2014
No se precisan ángeles
Diciembre de 2014


Del campo misional

No se precisan ángeles

La autora vive en Utah, EE. UU.

Esa mañana de Navidad en un hospital de Guatemala, no podíamos recurrir a los ángeles para que cantaran, pero podíamos recurrir a nosotros mismos.

Imagen
A sister missionary visiting with a woman who is lying in a hospital bed.

Ilustración por Craig Stapley.

Fuegos pirotécnicos y petardos, pesebres de colores brillantes y festines de tamales rellenos: en eso consiste la Navidad en Guatemala. Como misionera de tiempo completo, me di cuenta de que esas tradiciones eran muy diferentes a las mías en los Estados Unidos; sentía nostalgia y pensé que mi Navidad iba a ser deprimente.

Mi compañera, la hermana Anaya, dijo que hallaríamos gozo el día de Navidad al prestar servicio a los demás. Sugirió que pasáramos la mañana cantando en el hospital e invitamos a otros misioneros a ir con nosotros.

Al acercarnos a la entrada, vi a las personas que esperaban en fila para ver a sus seres queridos. Sus rostros reflejaban tristeza, sus pies calzados con sandalias estaban llenos de tierra y su ropa estaba desteñida. Esperamos junto con ellos, y cuando por fin se nos permitió entrar al edificio, caminamos por corredores angostos que tenían pintura verde que se estaba descascarando y pisos (suelos) de cemento. El olor a enfermedad y a medicamentos me abrumó.

En la tenue luz pude ver a pacientes enfermos acostados en camas en una habitación grande que tenía poca ventilación y nada de privacidad. Estaban allí recostados, algunos con vendas, otros con tubos intravenosos y otros conectados a máquinas que les ayudaban a respirar. Algunos de ellos gemían calladamente, mientras que otros dormían. Me pregunté a qué habíamos ido. La mayoría de nuestro pequeño grupo de misioneros se quedó en la puerta, sin saber qué hacer, pero la hermana Anaya no. Ella se acercó a cada cama y saludó a los que estaban enfermos, preguntándoles cómo se sentían y deseándoles una feliz Navidad. Su brío nos recordó a los demás por qué habíamos ido y empezamos a cantar villancicos, primero suavemente pero después con más confianza. Algunos de los pacientes sonrieron, otros permanecieron recostados aparentemente sin darse cuenta, y otros comenzaron a tararear.

La hermana Anaya, que cantaba con el himnario en la mano, se acercó a una mujer cubierta con vendas. La mujer comenzó a llorar calladamente, y mi compañera le acarició el cabello con ternura. En medio de las lágrimas, la mujer dijo: “Ustedes son ángeles; son ángeles”.

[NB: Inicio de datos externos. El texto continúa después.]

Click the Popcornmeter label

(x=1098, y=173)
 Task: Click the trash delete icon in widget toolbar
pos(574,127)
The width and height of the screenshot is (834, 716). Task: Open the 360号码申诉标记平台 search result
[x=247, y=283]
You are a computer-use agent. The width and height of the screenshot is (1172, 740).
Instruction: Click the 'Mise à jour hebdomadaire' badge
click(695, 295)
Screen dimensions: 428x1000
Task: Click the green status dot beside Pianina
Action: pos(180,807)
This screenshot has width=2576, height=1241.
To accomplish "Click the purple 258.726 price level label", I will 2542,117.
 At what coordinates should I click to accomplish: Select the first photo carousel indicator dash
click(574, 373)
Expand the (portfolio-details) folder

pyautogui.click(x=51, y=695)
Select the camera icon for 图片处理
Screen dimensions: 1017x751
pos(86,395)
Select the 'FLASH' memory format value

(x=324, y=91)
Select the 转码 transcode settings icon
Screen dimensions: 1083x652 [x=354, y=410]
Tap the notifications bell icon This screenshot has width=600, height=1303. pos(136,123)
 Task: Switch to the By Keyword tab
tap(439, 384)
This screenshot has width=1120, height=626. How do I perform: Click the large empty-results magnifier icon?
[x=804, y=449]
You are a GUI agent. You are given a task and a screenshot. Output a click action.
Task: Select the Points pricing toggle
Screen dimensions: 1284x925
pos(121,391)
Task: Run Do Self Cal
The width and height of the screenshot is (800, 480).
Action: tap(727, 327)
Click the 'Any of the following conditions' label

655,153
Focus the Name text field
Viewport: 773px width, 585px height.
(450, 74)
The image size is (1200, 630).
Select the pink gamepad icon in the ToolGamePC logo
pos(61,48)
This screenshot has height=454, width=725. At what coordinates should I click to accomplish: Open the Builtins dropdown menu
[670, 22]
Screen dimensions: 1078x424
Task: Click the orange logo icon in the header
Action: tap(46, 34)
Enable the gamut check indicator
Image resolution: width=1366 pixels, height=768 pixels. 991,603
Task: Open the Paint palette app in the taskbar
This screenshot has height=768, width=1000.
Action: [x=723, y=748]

Nunca olvidaré la respuesta de la hermana Anaya: “No, no está escuchando a ángeles”, le dijo; “está escuchando a Santos Santos de los Últimos Días”.

Cuando Jesucristo nació, un ángel anunció Su nacimiento y una multitud de huestes celestiales alabó a Dios (véase Lucas 2:8–14). Cada Navidad pienso en esos ángeles,

pero también pienso en la hermana Anaya. Recuerdo que nos animó a cantar en el hospital y que, al difundir gozo, también lo sentimos nosotros. Recuerdo que le acarició el cabello a esa mujer enferma y que no es preciso que yo sea un ángel para prestar servicio a los demás, puedo servirles en calidad de Santo de los Últimos Días.